ASSIGNMENT 1 ▸ Translate this sentence from the abstract on gut microbiota in lupus into Spanish: "Streptococcus was extremely enriched among patients with lupus nephritis."
ASSIGNMENT 2 ▸ Carry on the abstract on gut microbiota in lupus, picking up right after its final sentence.

*** SOURCE PASSAGE Section Begins ***

Gut Microbiota in Systemic Lupus Erythematosus and Correlation With Diet and Clinical Manifestations

Abstract

Despite the existing studies relating systemic lupus erythematosus (SLE) to changes in gut microbiota, the latter is affected by external factors such as diet and living environment. Herein, we compared the diversity and composition of gut microbiota in SLE patients and in their healthy family members who share the same household, to link gut microbiota, diet and SLE clinical manifestations. The study cohort included 19 patients with SLE and 19 of their healthy family members. Daily nutrition was assessed using a food frequency questionnaire (FFQ). Microbiota was analyzed using amplicons from the V4 regions of the 16S rRNA gene, to obtain microbiota diversity, taxa relative abundances and network analysis. The gut microbiota in the SLE group had lower alpha diversity and higher heterogeneity than the control group. SLE patients had decreased Acidobacteria, Gemmatimonadetes, Nitrospirae and Planctomycetes at the phylum level, and increased Streptococcus, Veillonella, Clostridium_XI, and Rothia at the genus level. Streptococcus was extremely enriched among patients with lupus nephritis. Lactobacillus, Clostridium_XlVa, Lachnospiracea_incertae_sedis and Parasutterella OTUs were associated with diet and clinical features of SLE. Finally, the gut microbiota of SLE patients remained different from that in healthy controls even after accounting for living conditions and diet.

*** SOURCE PASSAGE Section Ends ***
*** SUPPLIED DATA Section Begins ***

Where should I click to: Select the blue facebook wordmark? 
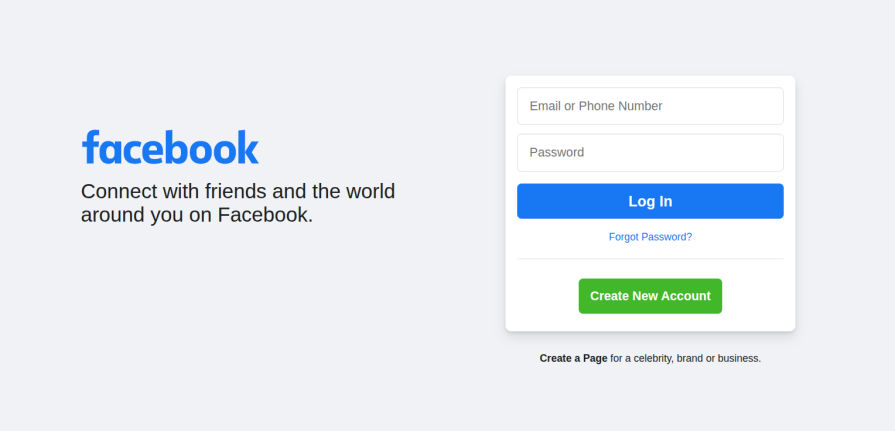pos(170,148)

*** SUPPLIED DATA Section Ends ***

WRITTEN REPLY 1 ▸ Streptococcus estaba extremadamente enriquecido entre los pacientes con nefritis lúpica.

WRITTEN REPLY 2 ▸
Keywords: Diets; Gut microbiota; Network analysis; Streptococcus; Systemic lupus erythematosus.

Figure 1

The gut microbiota alpha diversity comparison between the SLE and HC groups. Boxplot visualized five summary statistics (the median, two hinges and two whiskers). Notches represented as median. The lower and upper hinges corresponded to the first and third quartiles (the 25th and 75th percentiles). The whisker extended from the hinge to the largest value no further than 1.5 ^* IQR (the distance between the first and third quartiles) from the hinge. Data beyond the end of the whiskers were outlying points. (A) observed OTU number, (B) richness index of Chao1, (C) equability, and (D) Shannon_e index.

Figure 2

The NMDS plot of gut microbiota from the SLE and HC groups. (A) The NMDS coordinates of SLE (red dot) and HC (blue dot) were plotted in 3D review. (B) The NMDS coordinates of SLE (red circle) and HC (blue circle) were re-plotted with samples from each disease-control pair connected.

Figure 3

Phylum abundance comparison of gut microbiota between the SLE and HC groups. Three major phyla: the Firmicute (A), Bacteroides (B), Proteobacteria (C), and were compared and the ratio of Firmicute/Bacteroides (D) were plotted. The percentage of Acidobacterium (E), Gemmatimonadetes (F), Nitrospirae (G), and Planctomycetes (H) in SLE fecal were significantly reduced after FDR adjustment (q < 0.05). F/B: the relative abundance of Firmicute to Bacteroides.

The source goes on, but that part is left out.